── Source excerpt ──
Fruit size and weight

Fruit samples of 50 fruit tree−1 were taken when available in early December at the end of the experimental periods for both cv. Arbequina in 2018 and cv. Coratina in 2019. Additional samples were also taken later in the season in March and May 2020 for cv. Coratina to assess post-treatment responses to the previous irrigation deficit and warming. The fruit lengths and widths of the cv. Coratina samples were measured with a digital caliper, and the maturity index (MI) for these samples was determined visually by sorting the 50 fruit into eight classes (0 to 7) according to skin and pulp color (Uceda and Hermoso 2001). Fruit weight (g fruit−1) was expressed on a dry basis after drying in an oven until a constant weight was reached. Dried material of cv. Coratina fruit was later ground for measuring fruit oil concentration (%) with nuclear magnetic resonance (NMR; model SLK200, Spinlock, Argentina). In some cv. Coratina trees, all fruit were harvested in March 2020 because an advanced maturity index (MI = 5; black skin with pulp turning purple) led to early fruit drop.

Vegetative biomass and fruit and oil yield

Vegetative biomass production (g tree−1) and its partitioning into individual organs (leaves, branches, trunk, roots) was determined in one of the two trees per OTC at the end of the experimental period in December in 2018 and 2019. Biomass production was calculated as the difference between the initial biomass of three representative trees before the experiment and the biomass of each evaluated tree after the treatments. The below-to-above-ground biomass ratio was also calculated with fruit biomass being included in the above-ground biomass. Tree roots were carefully separated from the soil with a fine mesh sieve. The biomass of each organ was dried in an oven at 75 °C until constant weight.
───
── Data block ──
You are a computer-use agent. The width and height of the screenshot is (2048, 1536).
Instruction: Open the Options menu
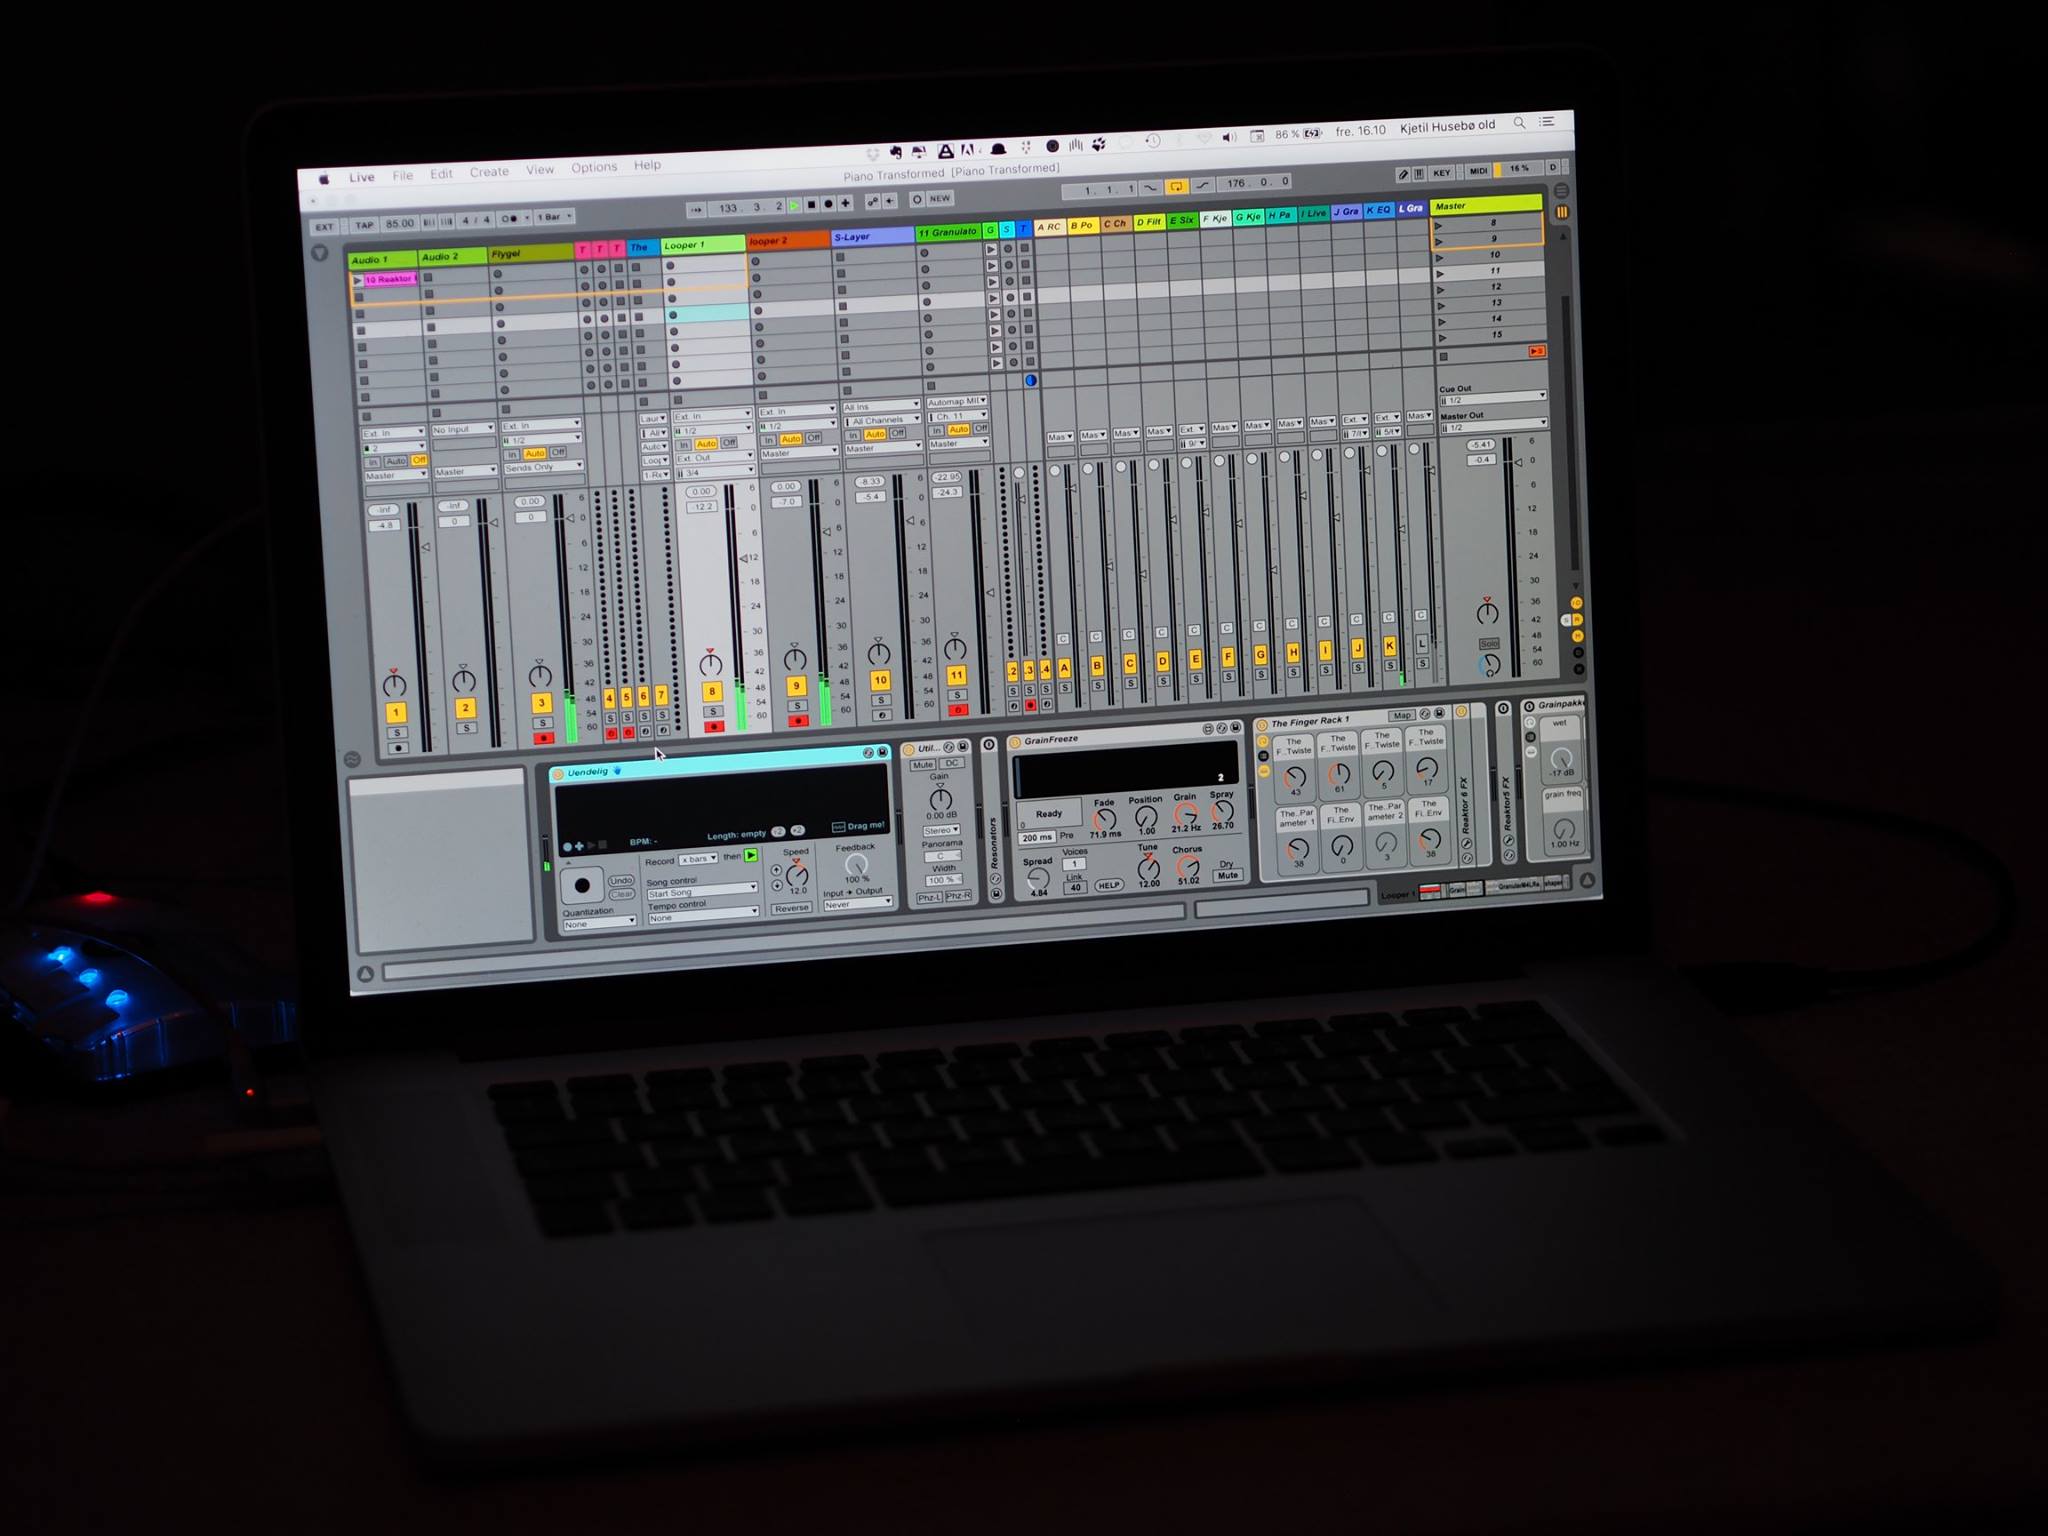pos(593,167)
───
### Your goal
Transcribe the part of the olive fruit excerpt that begins at the words "Vegetative biomass and" and stops after "until constant weight.". The material was drawn from a separate source and has no connection to the olive fruit excerpt.

### Solution to the problem
Vegetative biomass and fruit and oil yield

Vegetative biomass production (g tree−1) and its partitioning into individual organs (leaves, branches, trunk, roots) was determined in one of the two trees per OTC at the end of the experimental period in December in 2018 and 2019. Biomass production was calculated as the difference between the initial biomass of three representative trees before the experiment and the biomass of each evaluated tree after the treatments. The below-to-above-ground biomass ratio was also calculated with fruit biomass being included in the above-ground biomass. Tree roots were carefully separated from the soil with a fine mesh sieve. The biomass of each organ was dried in an oven at 75 °C until constant weight.